Samedi 20 février 2010 6 20 /02 /Fév /2010 21:43

DM 101L pour la rentrée de mars.

 

DM - 1L : ALIMENTATION ET ENVIRONNEMENT

I SVT (saisir des informations, les utiliser, les mettre en relation avec les connaissances)

1°) Exploiter toutes les informations tirées de l'analyse de l'étiquette alimentaire présentée dans le document 1, qui permettent de déterminer les caractéristiques générales de la composition des aliments.

 

alimDM

 

2°) À quoi correspondent les valeurs énergétiques fournies ?

3°) À quoi correspond la distinction entre glucides et sucres dans l'expression :"glucides (dont sucres)" et la distinction entre lipides et acides gras saturés dans l'expression :"lipides (dont acides gras saturés)" ?

4°) À quoi correspond la mention AJR dans cet exemple ? Cette mention s'applique à quel élément et pourquoi ? Justifier votre réponse.

5°) Chacun de ces deux aliments possèdent-ils des additifs alimentaires ? Justifier votre réponse.

6°) Quels sont les deux éléments présents respectivement en plus grande quantité dans les deux aliments présentés ? En déduire le type d'apports qui peuvent être bénéfiques dans la consommation de ces aliments.

Quelles pourraient être les conséquences d'après vous, d'une consommation importante et régulière de ces aliments, par exemple à chacun des 3 (ou 4) repas de la journée ?

7°) a- Calculer la valeur énergétique d'un litre de lait, sachant qu'1g de glucide fournit 17kJ, comme 1g de protide, et qu'1g de lipide fournit 38kJ.

Document 2 : Composition d'un litre de lait frais entier

eau : 887g; protides (caséine) : 32g; glucides (lactose) : 48g; lipides : 30g; sels minéraux indispensables : 3g; vitamines C, B1, B2, B6, PP, A, E, D : 0,02g.

b- Quelle part des besoins énergétiques quotidiens moyens cela représente-t-il pour un homme adulte (avec pour 70 kg 13400kJ/jour conseillés) ? Comparer les apports du lait frais par rapport aux deux aliments précédents vus document 1.

 

 

II SVT (saisir des informations et restituer des connaissances)

1°) Après avoir rappelé ce qu'est l'appétence alimentaire, retrouver, à partir de la saisie des informations dans le texte du document 2, quelles sont les caractéristiques sensorielles qui participent à l'appétence alimentaire.

2°) En s'appuyant sur l'exemple du document 2 et en précisant la part d'inné et la part d'acquis, dire de quoi dépend notre appétence pour un aliment.

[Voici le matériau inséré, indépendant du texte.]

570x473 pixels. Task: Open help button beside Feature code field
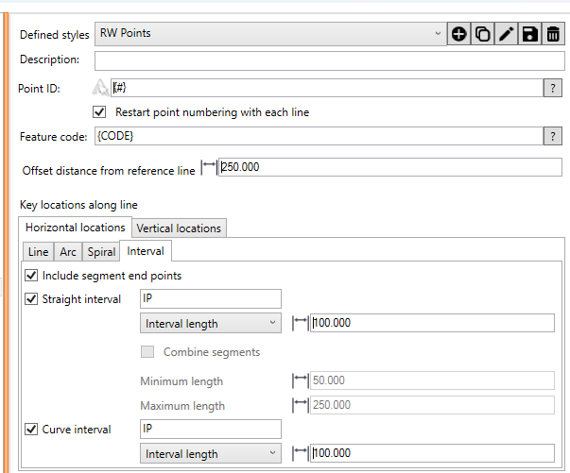554,137
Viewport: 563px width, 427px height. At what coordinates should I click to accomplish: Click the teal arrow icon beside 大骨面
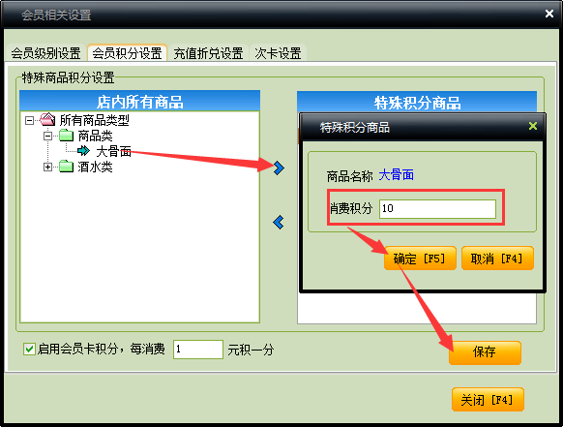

Quelles seraient d'après vous les applications que pourrait en faire l'industrie alimentaire ?

3°) Comment expliquer chez certains individus d'une même famille, l'absence totale de perception de la saveur acide ?

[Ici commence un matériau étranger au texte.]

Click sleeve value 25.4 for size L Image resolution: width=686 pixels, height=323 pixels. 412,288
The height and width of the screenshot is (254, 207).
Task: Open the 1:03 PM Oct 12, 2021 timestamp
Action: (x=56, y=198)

4°) Comment expliquer les différences individuelles constatées, en ce qui concerne l'appétence pour un aliment ?

Document 3 : L'appétence alimentaire chez l'enfant «À sa naissance, parsemées dans la bouche, bébé dispose de toutes les papilles. Il peut déjà distinguer les différentes saveurs sucrées, salées, acides, amères... Ainsi, durant les premiers mois de sa vie, riche de ses expériences, bébé commence déjà à remplir les cases de sa mémoire gustative. [...]

Il observe avec méfiance et curiosité tout nouvel aliment. Cette étape est déterminante pour la suite des événements. Il peut rejeter l'aliment sans avoir la moindre idée de son goût ou bien accepter d'aller plus loin.

Qui n'a jamais humé l'odeur existante d'un gâteau à la sortie du four et a su résister à cet appel gourmand ? L'odorat joue un rôle fondamental dans la perception du goût. Privés de celui-ci à l'occasion d'un rhume, n'avons-nous pas la sensation de ne plus percevoir la saveur d'un aliment ? Pour que le cerveau puisse identifier un goût, il doit mixer les infor­mations relatives à l'odeur de l'aliment et celles relatives à sa saveur.

Les petites mains participent, elles aussi, à la perception du goût. L'enfant découvre la friabilité, la rugosité, la mollesse mais aussi la température de l'aliment. Il suffit d'un contact désagréable avec l'aliment parce qu'il est « trop mou » ou « trop chaud » pour qu'il soit refusé.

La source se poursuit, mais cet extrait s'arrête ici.